**Exercise objective:** Skip the pictures and restate, word for word, the lines from the one containing "Task: Expand audio" to the end of the data below.

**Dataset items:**

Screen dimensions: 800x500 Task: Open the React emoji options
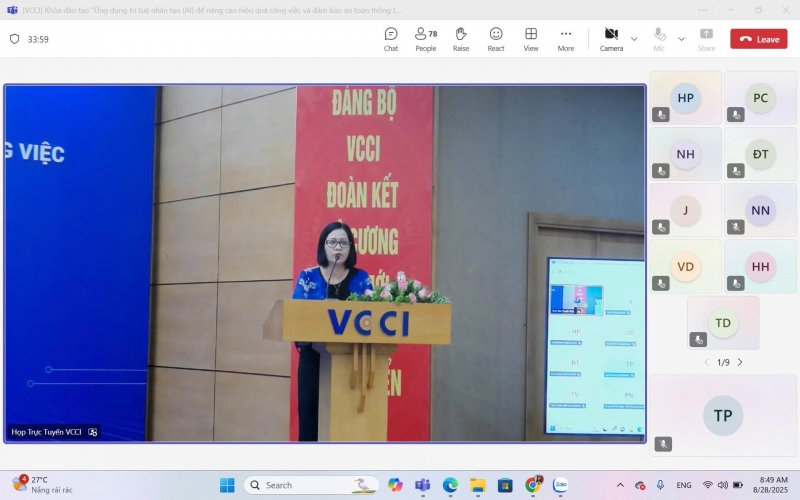coord(496,39)
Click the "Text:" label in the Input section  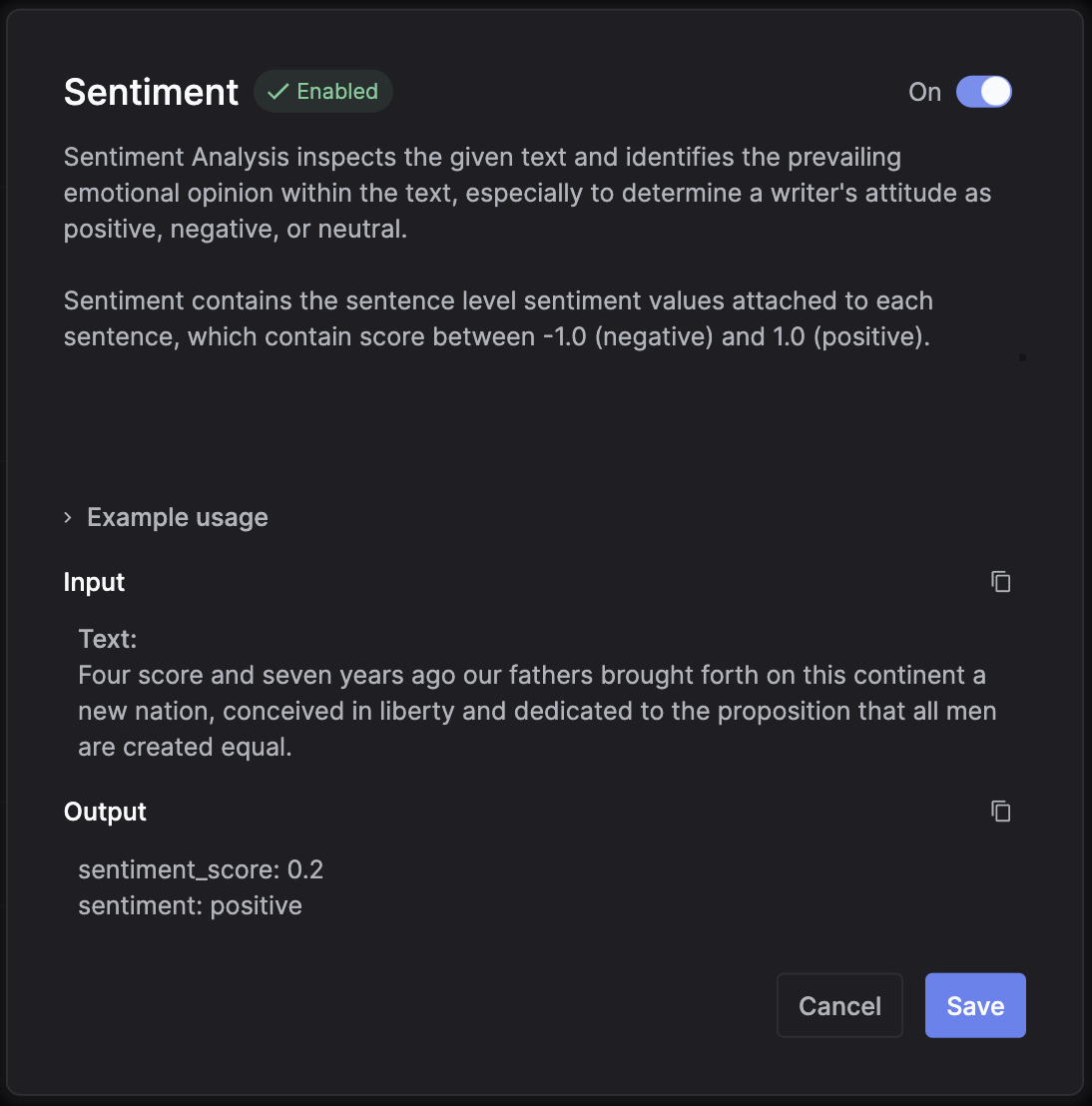(x=108, y=639)
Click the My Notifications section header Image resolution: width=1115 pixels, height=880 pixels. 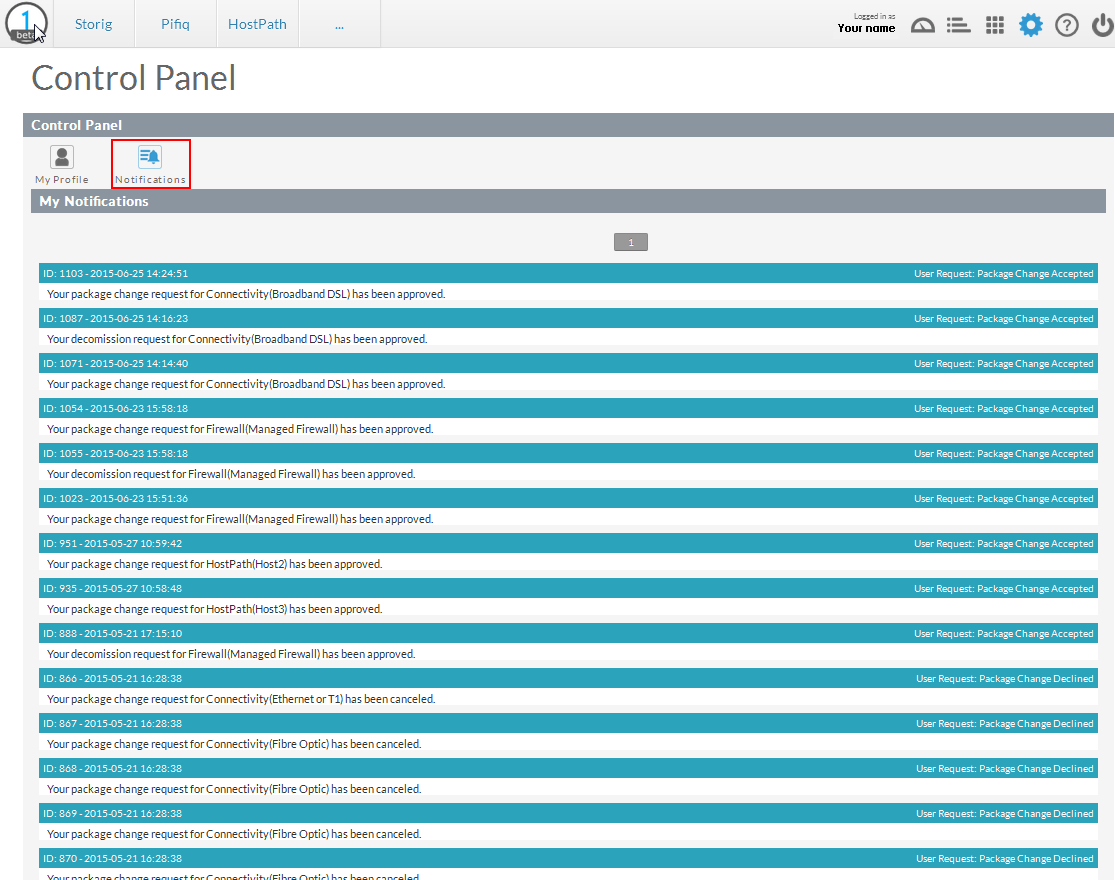tap(93, 201)
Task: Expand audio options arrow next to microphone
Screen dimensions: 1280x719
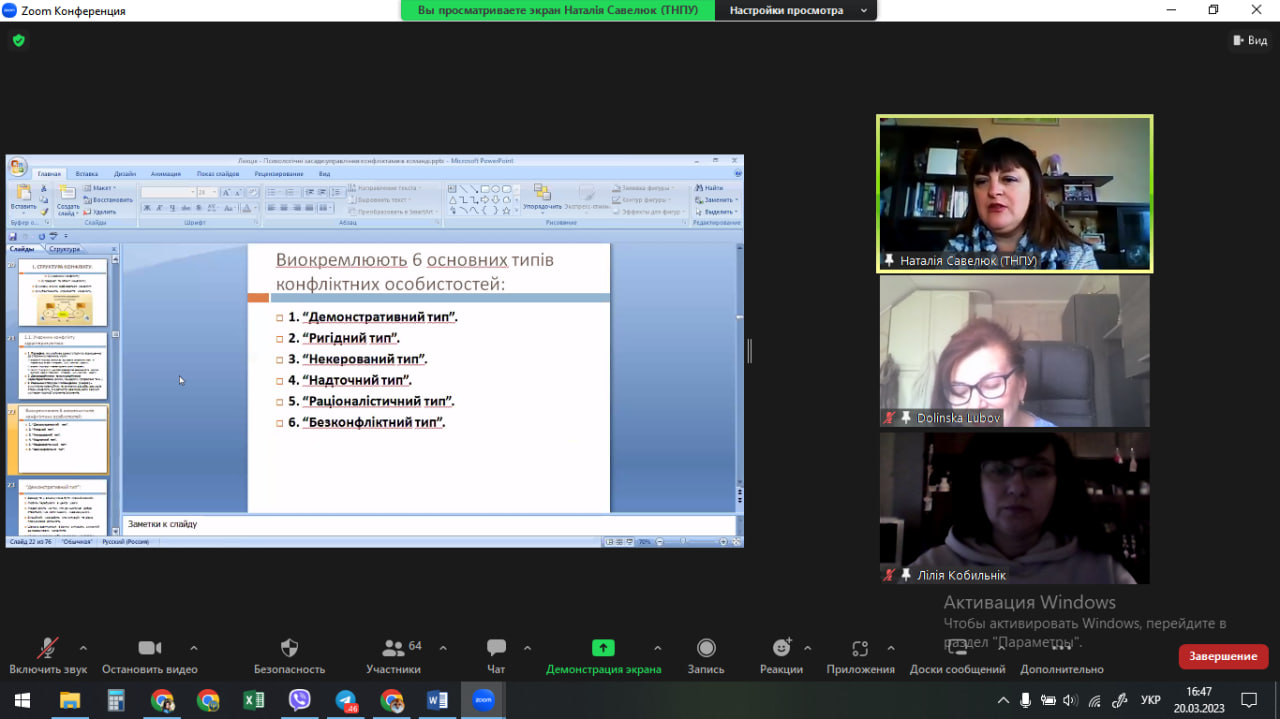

**Exercise response:**
Task: Expand audio options arrow next to microphone
Screen dimensions: 1280x719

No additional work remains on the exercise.